» DIRECTIONS FOR THIS TASK
Everything from the line with "Given: Dismiss the installer using the X icon" to the final line of the entries, both included, should be restated word for word; please omit the pictures.

» INFORMATION SUPPLIED

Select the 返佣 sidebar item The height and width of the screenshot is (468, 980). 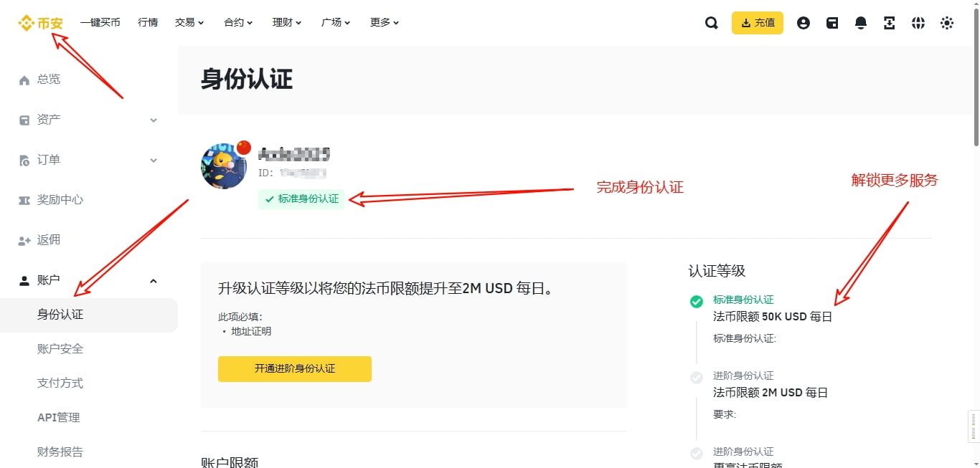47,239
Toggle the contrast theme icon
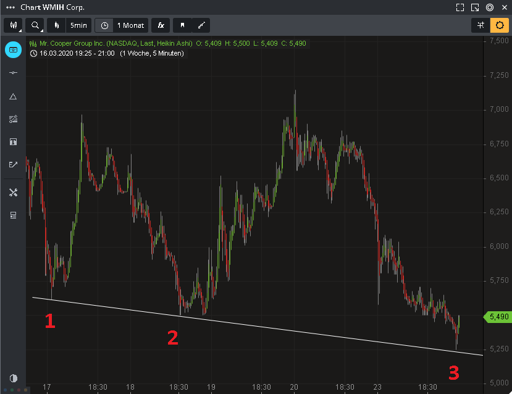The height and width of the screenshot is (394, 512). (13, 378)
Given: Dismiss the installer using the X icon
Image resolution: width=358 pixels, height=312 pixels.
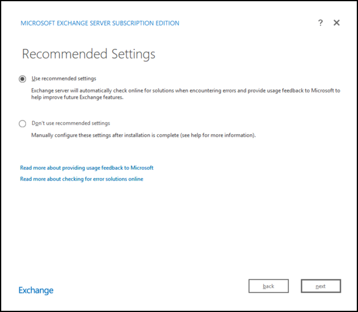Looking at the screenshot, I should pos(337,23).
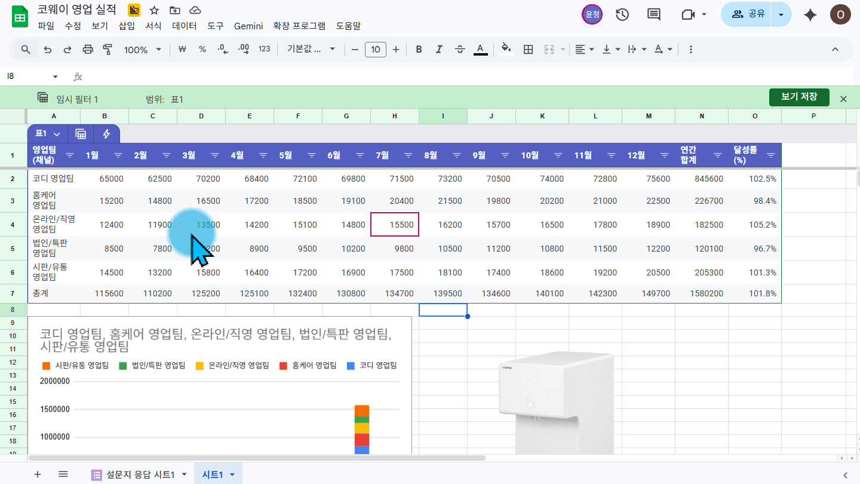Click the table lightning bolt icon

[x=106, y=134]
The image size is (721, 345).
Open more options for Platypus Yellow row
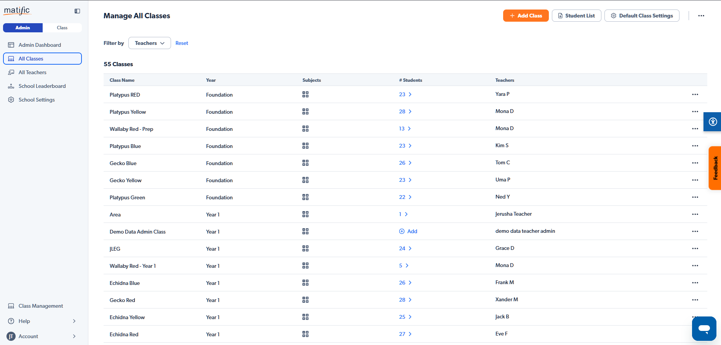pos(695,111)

» COMPLETED EXERCISE
Given: Dismiss the installer using the X icon
Image resolution: width=358 pixels, height=312 pixels.
Looking at the screenshot, I should pos(337,23).
Click the table lightning bolt icon

[x=106, y=134]
The image size is (721, 345).
Open more options for Platypus Yellow row
pos(695,111)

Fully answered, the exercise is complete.